TASK DETAILS
Return the data below unaltered, but strip out the pictures.

---------- DATA IN THIS EXERCISE ----------

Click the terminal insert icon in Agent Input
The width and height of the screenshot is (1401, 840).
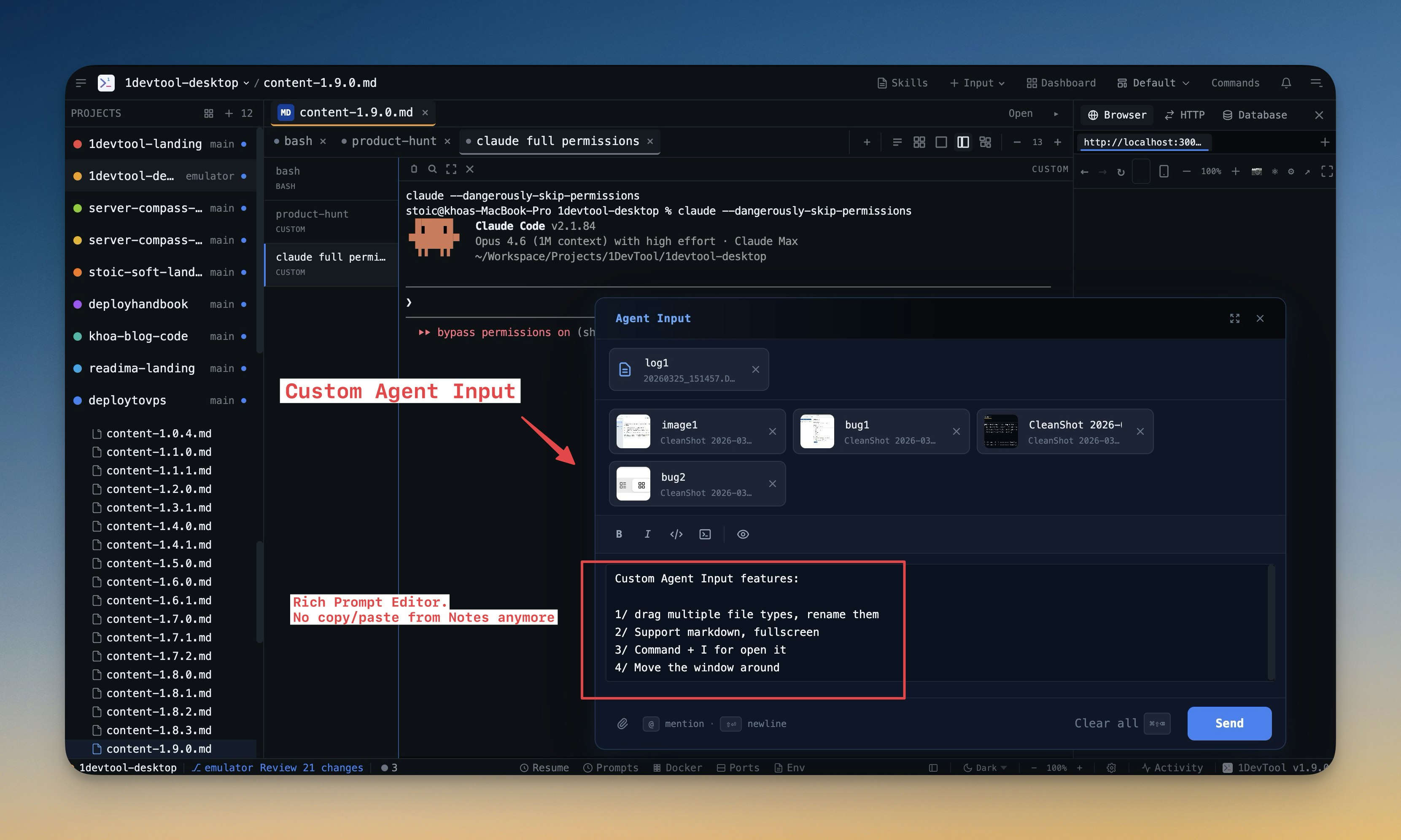[705, 534]
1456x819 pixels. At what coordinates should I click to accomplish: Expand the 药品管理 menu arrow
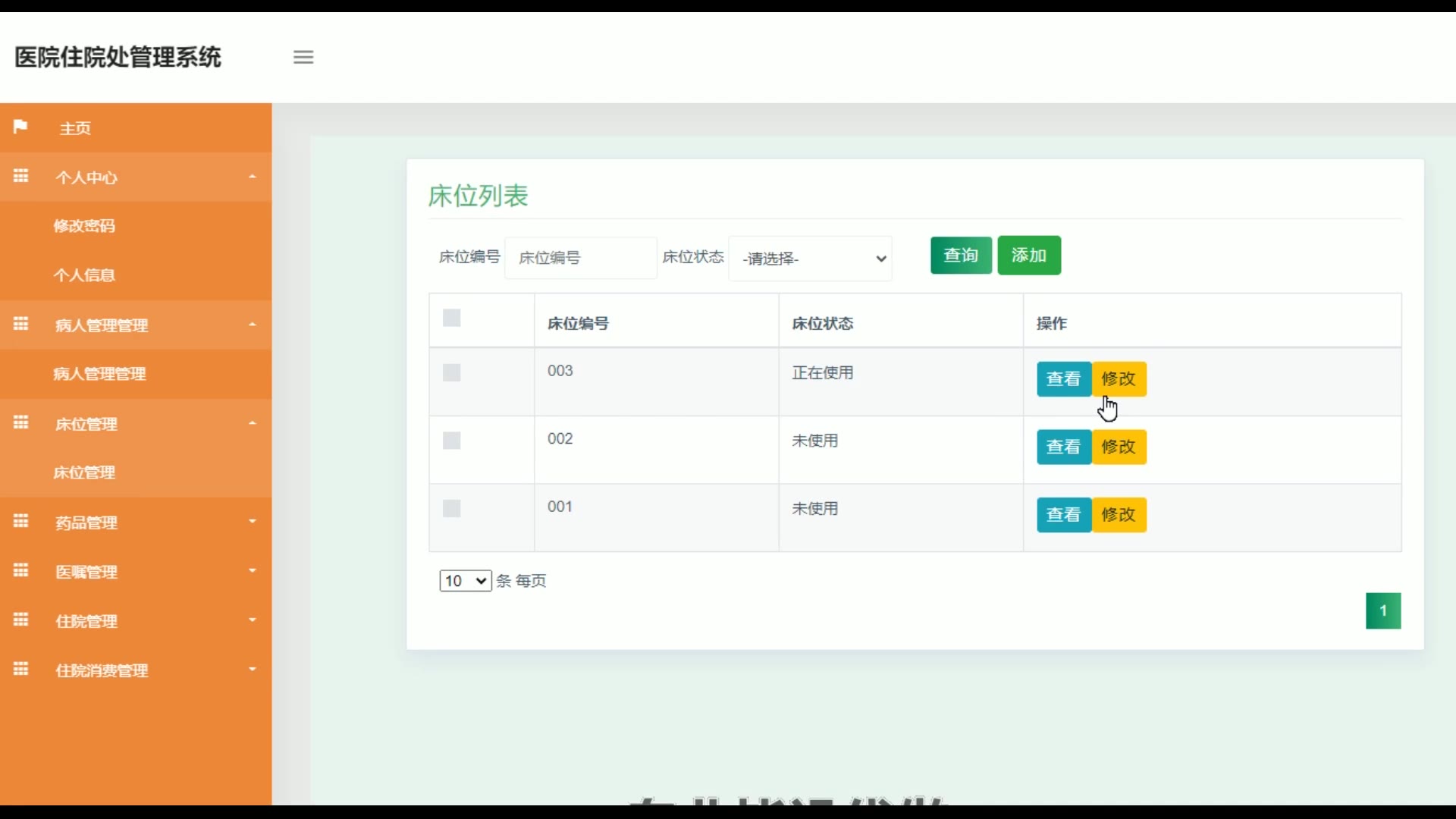click(253, 522)
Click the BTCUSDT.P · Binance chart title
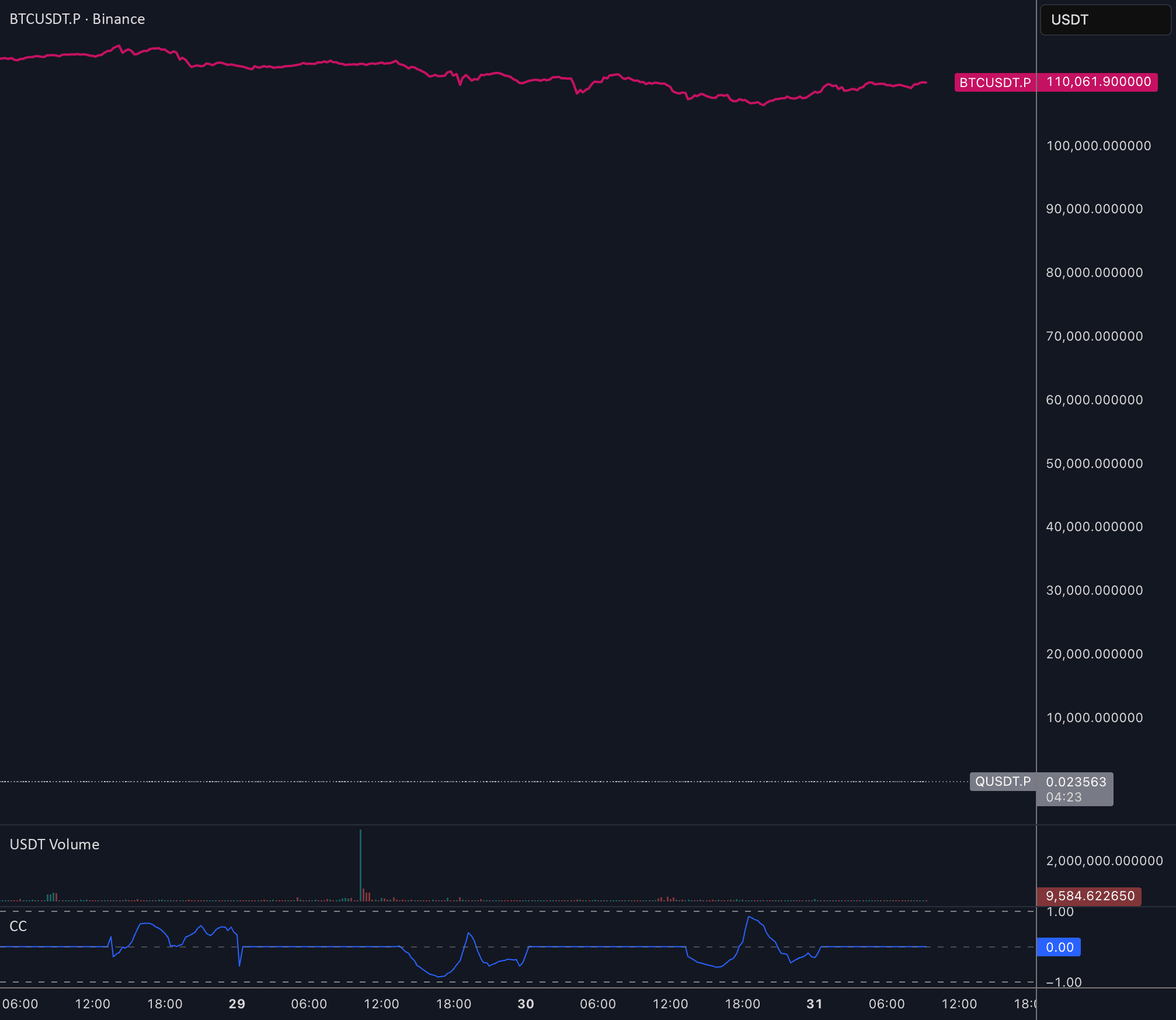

----------

ANSWER TO THIS EXERCISE
Click the terminal insert icon in Agent Input
The width and height of the screenshot is (1401, 840).
[705, 534]
1456x819 pixels. At what coordinates should I click to accomplish: Expand the 药品管理 menu arrow
click(253, 522)
Click the BTCUSDT.P · Binance chart title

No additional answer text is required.